Jeff Urban, Jan. 2, 2024
"My Childhood memories 95% start with "While at Smuggs".... My parents moved back to VT when I was 4, in the shadow of the mountain in Cambridge. Unfortunately my first year memory skiing is breaking my left leg on the Sterling Practice slope. This was before the lift was put in and was a tow-rope. How we hated the rope..... My mom would drop off my 3 older brothers and I in the AM with a bag lunch and pick us up at when the lifts closed. A season's pass for Cambridge residents was $25 and my parents wanted their money's worth.....seriously. Tree skiing while being chased by the ski patrol, building jumps, first tracks when it snowed heavy, and so much more fun. This continued through LUHS, VTC/UVM and working at IBM in Essex. While I may ski a bit slower now and favorite trail combo is still Upper FIS, Lower Glades, Goat Path, Lower lift line. Back in the day, I would head to the chair for more. Now I head to the bar...:) I hope the next generation enjoys as much as I did. JW"
John Wyckoff, Feb. 13, 2017
"I worked as a cocktail/food service waitress back in the late 60's when the restaurant on Morse was called the 'SnowSnake Lounge'. Dixie Noll was the operator back then.I had a wonderful time working for the mountain..I was there for 3 Winters. Nice memories and lots of fun...I'm now 70 years old...and still remember the people I worked with."
Marlou Ordelt, Feb. 13, 2016
"smuggs is amazing. I'm 15, and my family has been going since I was I don't know, 5 maybe? Maybe younger! I have a ton of fantastic memories! Here's a few :) 1. To this day, I met a girl when I was about 7 I believe... Smuggs is where I met my first best friend!2. Johanna and Eric! So my brother and sister started snow boarding before me with Johanna and I would go with Eric ( they both don't work there any more) but they are amazing!!!! They showed me So much! 3. Rob!!! Now, I have rob as my instructor, he is so nice!! 4. EVERYONE is friendly. Doesn't matter where you live, when you get to smuggs, be ready to have a ton of friendly people looking to help you or assist you for whatever you need! That's just 4 reasons why I love smuggs. Here, I'm 15 and smuggs is 5 hours away from my house. I am stuck with my older brother and sister in a car for 5 hours. But honestly? For smuggs, I would PROBLEY drive all day! It's totally worth it!!! "
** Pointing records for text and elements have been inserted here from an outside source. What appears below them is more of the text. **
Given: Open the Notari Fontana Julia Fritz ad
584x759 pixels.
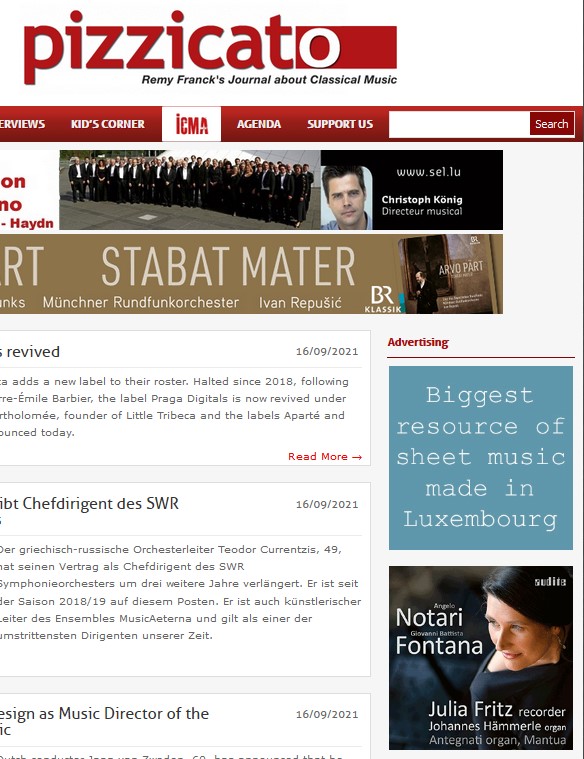Looking at the screenshot, I should click(481, 658).
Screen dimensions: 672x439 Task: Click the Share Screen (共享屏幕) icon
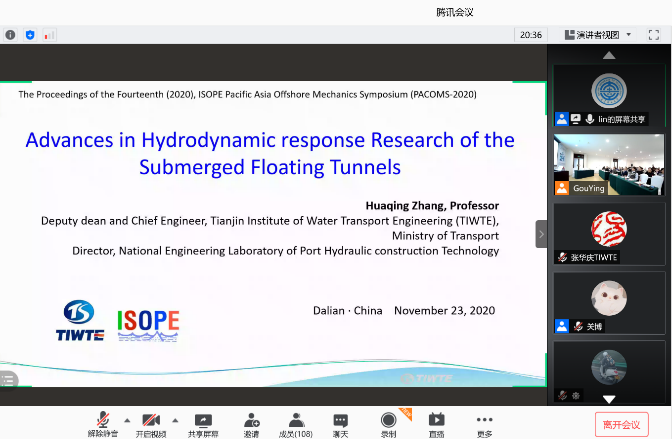click(x=204, y=422)
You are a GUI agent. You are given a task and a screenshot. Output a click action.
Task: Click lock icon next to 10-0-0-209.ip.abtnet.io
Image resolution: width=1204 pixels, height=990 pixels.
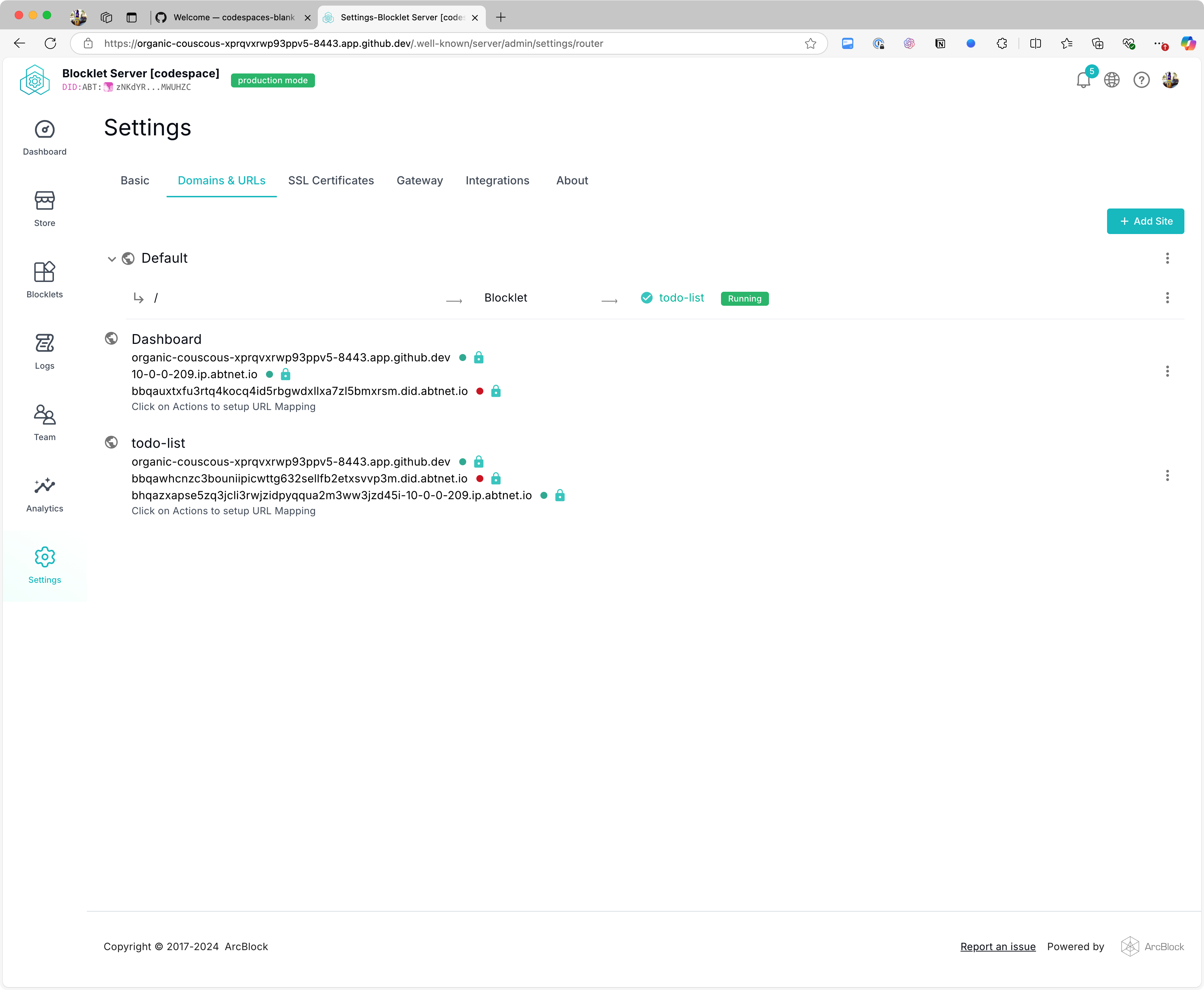(285, 375)
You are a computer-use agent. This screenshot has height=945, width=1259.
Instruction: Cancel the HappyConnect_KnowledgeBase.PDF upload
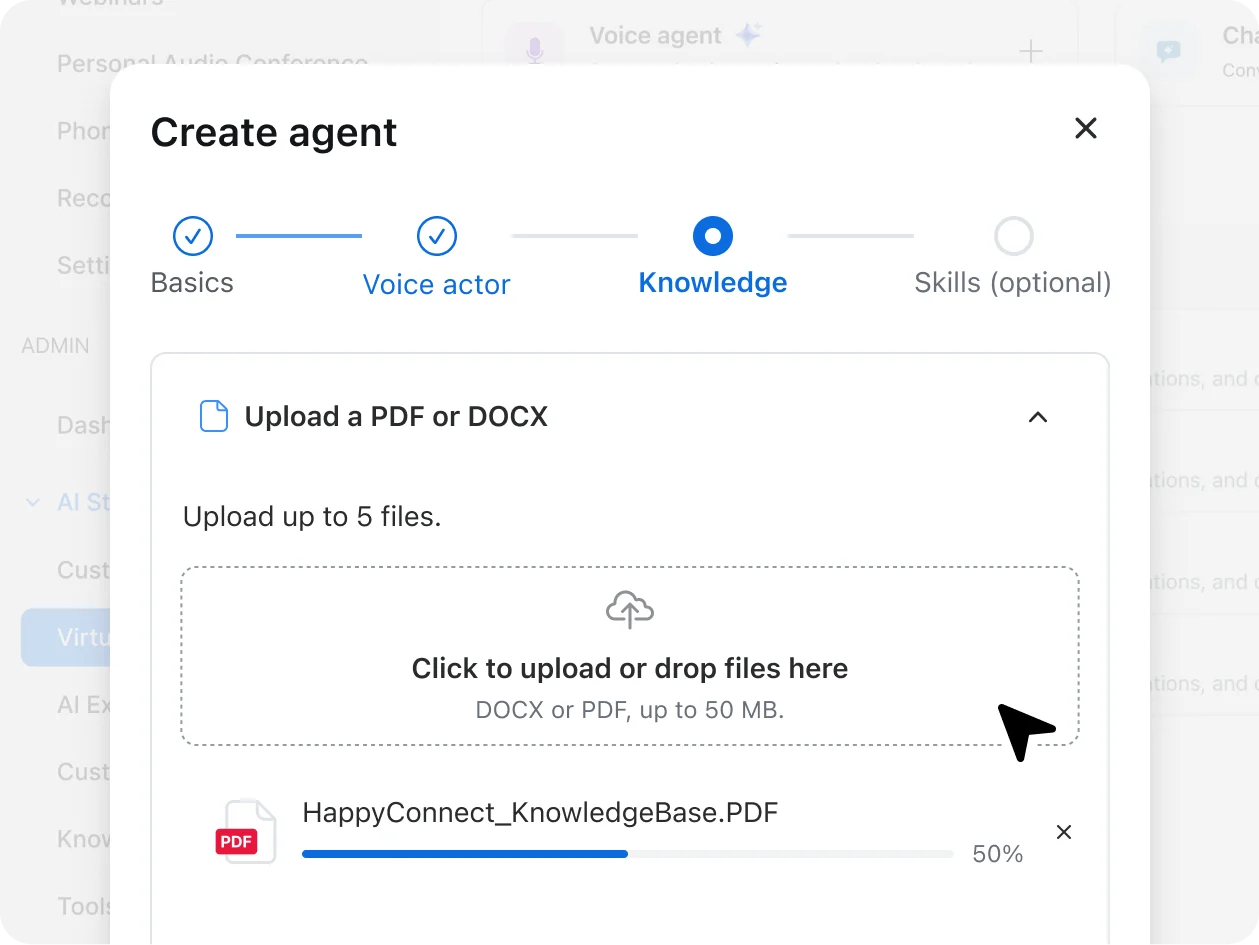tap(1063, 831)
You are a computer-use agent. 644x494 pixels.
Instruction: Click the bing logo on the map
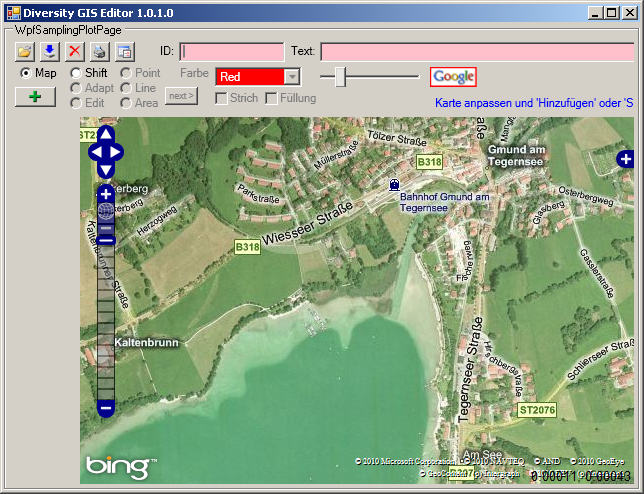coord(120,466)
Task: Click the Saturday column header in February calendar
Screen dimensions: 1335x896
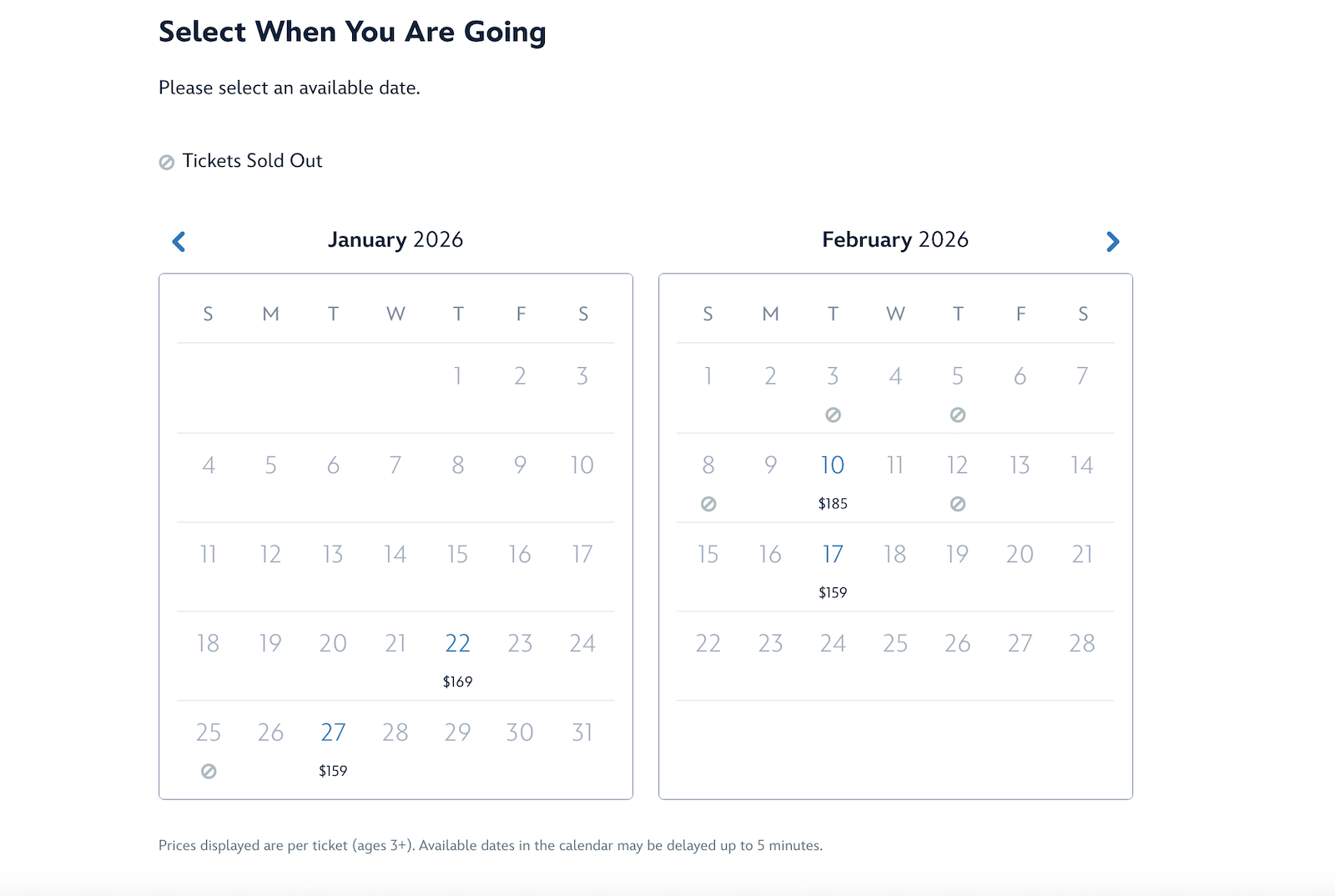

Molly Cooper, Jun. 1, 2015
"My memories skiing Madonna Mt. go back to the early 1970's Skied Madonna several times. Loved that it was not like other places where the NYC sophisticates invaded (Stowe and the like.) If you wanted to be challenged there were plenty of minimally groomed trails back then. I recall having a fantastic basket lunch at the mountain top where what appeared to be a frozen lake oe bowl. There was a narrow trail that connected Madonna to Stowe, You literally could go up slope at Madonna and ski down Stowe ( though I never tried it.) I remember lodging at the Smugglers Notch Inn. Their breakfast was fantastic; home made cinnamon buns were out of this world. A small bar in the basement decorated in alpine wood was a perfect place to tell tales of the runs we took during an afternoon of skiing Madonna. WOW talk about a time travel through memory lane ! Forever a warm spot in my heart. "
Ron Zeman, Nov. 30, 2014
"my grandparents owned a house in Jeffersonville in the 60's and seventies. they were among the origioal plank owners when it was started. someone came around selling shares door to door the push was that the jeff high school ski team shouldn,t practice at thier opponents hill[stowe] the first year they opened I was 5 through the 50's and 60's vacations were a week at acadia and a week or two at jeff I learned to ski at the notch and will always consider this as my 'home hill' i'm 62 now and when I die I want my ashes scattered on the rum runner I want to spend eternity on sterling mountain '"
eric laier, Oct. 11, 2013
"My husband Steve and I met at Smugglers 36 years ago while working at the Red Fox Ski Dorm. Life "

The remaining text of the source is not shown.